### ARTICLE ###

XQuery in SQL Server to convert XML column data to relational data table

Question 1

I previously asked a question about an error I was recieving. You don't really need it to understand this question but it's here for reference:

XML/SQL Server 2008 Error: XQuery...Cannot implicitly atomize or apply 'fn:data()' to complex content elements

The previous xml is a little complex and probably would benefit from a transformation so I applied an XSLT template to get the below structure and changed the tags a little so its more understandable. I've also restructured the table I'm importing to, for maintainability. I imported the transformed XML file to a SQL Server table, xTable, with column xData, Like so (only one row but I suppose you could import more than 1 and merge them all with David Browne's answer):

ID xData
1 <MyXMLFile><Sample><Location>....

The parent node of the xml, <Sample>, can be repeated up to 1 million times but for this illustration, I only have 2. There are 22 child nodes for each sample, one <SampleID> node and 21 <Location> nodes (I've only shown 2 nodes to keep things short). There are 3 child nodes for each node, one <LocationName> node and two <Foo> nodes, designated <Foo1> and <Foo2>.

<?xml version="1.0" encoding="UTF-16"?>
<MyXMLFile>
 <!--There CAN BE up to 1 million <Sample> nodes-->
 <Sample>
 <!--There ARE EXACTLY 22 child nodes for each <Sample> parent node, one <SampleID> and 21 <Location>-->
 <SampleID>0000001A</SampleID>
 <!--There ARE EXACTLY 3 child nodes for each <Location> parent node, on <LocationID> and two <Foo>-->
 <Location>
 <LocationName>Jeff</LocationName>
 <Foo1>10</Foo1>
 <Foo2>11</Foo2>
 </Location>
 <Location>
 <LocationName>Jenn</LocationName>
 <Foo1>11</Foo1>
 <Foo2>12</Foo2>
 </Location>
 </Sample>
 <Sample>
 <SampleID>0000002A</SampleID>
 <Location>
 <LocationName>Greg</LocationName>
 <Foo1>13</Foo1>
 <Foo2>14</Foo2>
 </Location>
 <Location>
 <LocationName>Anne</LocationName>
 <Foo1>14</Foo1>
 <Foo2>16</Foo2>
 </Location>
 </Sample>
</MyXMLFile>

I want to convert the xData column from xTable and put it into this table (ID column for illustration only):

ID SampleID LocationName Foo1 Foo2
1 00000001 Jeff 10 11 
2 00000001 Jenn 11 12 
... 00000001 ... ... ... 
22 00000001 ... ... ...

### STORED DATA ###

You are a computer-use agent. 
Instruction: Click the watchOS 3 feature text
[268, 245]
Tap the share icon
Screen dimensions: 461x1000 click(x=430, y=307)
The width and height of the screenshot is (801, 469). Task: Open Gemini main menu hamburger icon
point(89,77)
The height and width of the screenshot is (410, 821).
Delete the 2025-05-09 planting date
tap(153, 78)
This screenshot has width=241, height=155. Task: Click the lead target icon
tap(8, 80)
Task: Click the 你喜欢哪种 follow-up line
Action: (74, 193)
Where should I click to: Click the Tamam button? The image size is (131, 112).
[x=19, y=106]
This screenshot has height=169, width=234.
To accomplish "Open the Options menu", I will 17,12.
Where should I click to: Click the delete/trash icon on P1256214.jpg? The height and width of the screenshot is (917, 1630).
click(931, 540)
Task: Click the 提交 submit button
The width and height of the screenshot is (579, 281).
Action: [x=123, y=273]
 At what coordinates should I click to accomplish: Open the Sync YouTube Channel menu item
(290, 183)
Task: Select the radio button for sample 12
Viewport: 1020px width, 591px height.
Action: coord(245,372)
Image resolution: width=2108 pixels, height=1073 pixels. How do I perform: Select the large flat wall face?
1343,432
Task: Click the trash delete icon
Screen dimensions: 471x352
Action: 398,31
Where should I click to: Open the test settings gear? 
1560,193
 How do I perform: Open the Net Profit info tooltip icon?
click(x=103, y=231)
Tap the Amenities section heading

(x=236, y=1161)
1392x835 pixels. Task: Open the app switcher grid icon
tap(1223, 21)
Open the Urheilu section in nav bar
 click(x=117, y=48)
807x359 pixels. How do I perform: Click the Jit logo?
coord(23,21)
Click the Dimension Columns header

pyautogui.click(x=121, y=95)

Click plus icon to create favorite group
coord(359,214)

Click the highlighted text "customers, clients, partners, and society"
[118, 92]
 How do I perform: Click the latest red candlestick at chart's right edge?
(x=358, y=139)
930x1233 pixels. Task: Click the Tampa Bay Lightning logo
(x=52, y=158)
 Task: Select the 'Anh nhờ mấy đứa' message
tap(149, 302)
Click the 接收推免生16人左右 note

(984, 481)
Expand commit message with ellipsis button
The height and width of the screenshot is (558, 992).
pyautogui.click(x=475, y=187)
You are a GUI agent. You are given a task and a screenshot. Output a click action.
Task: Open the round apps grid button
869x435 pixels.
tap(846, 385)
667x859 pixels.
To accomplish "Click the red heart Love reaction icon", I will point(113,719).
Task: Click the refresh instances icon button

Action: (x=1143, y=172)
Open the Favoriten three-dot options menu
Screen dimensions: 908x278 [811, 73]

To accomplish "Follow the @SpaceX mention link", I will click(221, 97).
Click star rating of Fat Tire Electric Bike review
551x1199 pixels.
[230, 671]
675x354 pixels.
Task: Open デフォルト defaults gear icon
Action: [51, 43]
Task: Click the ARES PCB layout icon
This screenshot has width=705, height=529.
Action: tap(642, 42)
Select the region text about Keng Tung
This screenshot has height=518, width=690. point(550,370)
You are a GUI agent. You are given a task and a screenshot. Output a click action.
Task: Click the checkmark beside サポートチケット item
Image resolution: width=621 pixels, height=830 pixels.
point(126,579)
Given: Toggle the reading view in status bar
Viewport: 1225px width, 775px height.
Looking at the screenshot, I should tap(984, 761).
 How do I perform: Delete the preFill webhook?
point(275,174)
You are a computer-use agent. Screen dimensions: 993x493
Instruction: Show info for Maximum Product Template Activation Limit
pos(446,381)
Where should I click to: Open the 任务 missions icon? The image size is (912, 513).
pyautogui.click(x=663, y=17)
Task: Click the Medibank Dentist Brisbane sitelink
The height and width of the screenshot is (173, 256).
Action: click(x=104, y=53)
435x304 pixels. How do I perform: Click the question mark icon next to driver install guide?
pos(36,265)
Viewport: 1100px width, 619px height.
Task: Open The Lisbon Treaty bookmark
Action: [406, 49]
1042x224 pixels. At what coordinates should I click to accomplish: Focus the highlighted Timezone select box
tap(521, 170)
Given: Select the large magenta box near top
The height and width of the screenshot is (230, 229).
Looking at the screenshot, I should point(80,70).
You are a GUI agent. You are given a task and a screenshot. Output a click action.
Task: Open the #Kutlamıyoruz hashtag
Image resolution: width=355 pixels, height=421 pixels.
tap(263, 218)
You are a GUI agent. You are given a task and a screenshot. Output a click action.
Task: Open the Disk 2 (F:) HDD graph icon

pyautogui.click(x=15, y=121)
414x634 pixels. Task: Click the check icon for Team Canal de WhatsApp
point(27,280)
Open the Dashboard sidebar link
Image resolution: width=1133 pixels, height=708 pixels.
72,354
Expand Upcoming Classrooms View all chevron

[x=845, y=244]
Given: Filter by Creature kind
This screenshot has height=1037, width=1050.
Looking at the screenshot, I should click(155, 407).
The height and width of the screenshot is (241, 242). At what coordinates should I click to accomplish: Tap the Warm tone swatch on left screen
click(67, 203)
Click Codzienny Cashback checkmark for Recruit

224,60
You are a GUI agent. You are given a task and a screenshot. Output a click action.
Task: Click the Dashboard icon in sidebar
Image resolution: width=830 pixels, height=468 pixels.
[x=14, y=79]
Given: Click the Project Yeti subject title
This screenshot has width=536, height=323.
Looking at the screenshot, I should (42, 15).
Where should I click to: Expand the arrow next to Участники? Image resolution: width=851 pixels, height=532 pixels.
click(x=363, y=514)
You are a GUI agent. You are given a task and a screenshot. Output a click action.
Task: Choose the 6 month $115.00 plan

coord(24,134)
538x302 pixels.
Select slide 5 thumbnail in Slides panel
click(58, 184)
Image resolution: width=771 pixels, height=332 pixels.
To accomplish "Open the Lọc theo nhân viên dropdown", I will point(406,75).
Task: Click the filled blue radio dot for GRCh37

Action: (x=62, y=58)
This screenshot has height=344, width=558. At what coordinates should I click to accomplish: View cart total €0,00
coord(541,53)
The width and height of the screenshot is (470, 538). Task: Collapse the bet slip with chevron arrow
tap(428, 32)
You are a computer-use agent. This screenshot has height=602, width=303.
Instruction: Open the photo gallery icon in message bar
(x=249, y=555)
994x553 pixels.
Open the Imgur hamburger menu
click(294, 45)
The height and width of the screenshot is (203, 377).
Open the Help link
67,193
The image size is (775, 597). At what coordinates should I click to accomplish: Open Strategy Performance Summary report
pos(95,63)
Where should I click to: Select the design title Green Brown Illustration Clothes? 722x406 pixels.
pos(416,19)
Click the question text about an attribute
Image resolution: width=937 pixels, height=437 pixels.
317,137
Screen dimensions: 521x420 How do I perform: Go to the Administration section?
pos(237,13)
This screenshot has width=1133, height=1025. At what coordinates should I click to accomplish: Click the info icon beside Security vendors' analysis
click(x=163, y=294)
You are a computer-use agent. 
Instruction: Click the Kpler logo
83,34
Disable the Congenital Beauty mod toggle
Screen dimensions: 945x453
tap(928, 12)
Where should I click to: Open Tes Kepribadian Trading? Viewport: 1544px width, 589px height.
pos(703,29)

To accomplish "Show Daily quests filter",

###

In the XQuery question, list every value given inside a <LocationName> tag in the sample XML. None of the items above is needed for this work.

Jeff, Jenn, Greg, Anne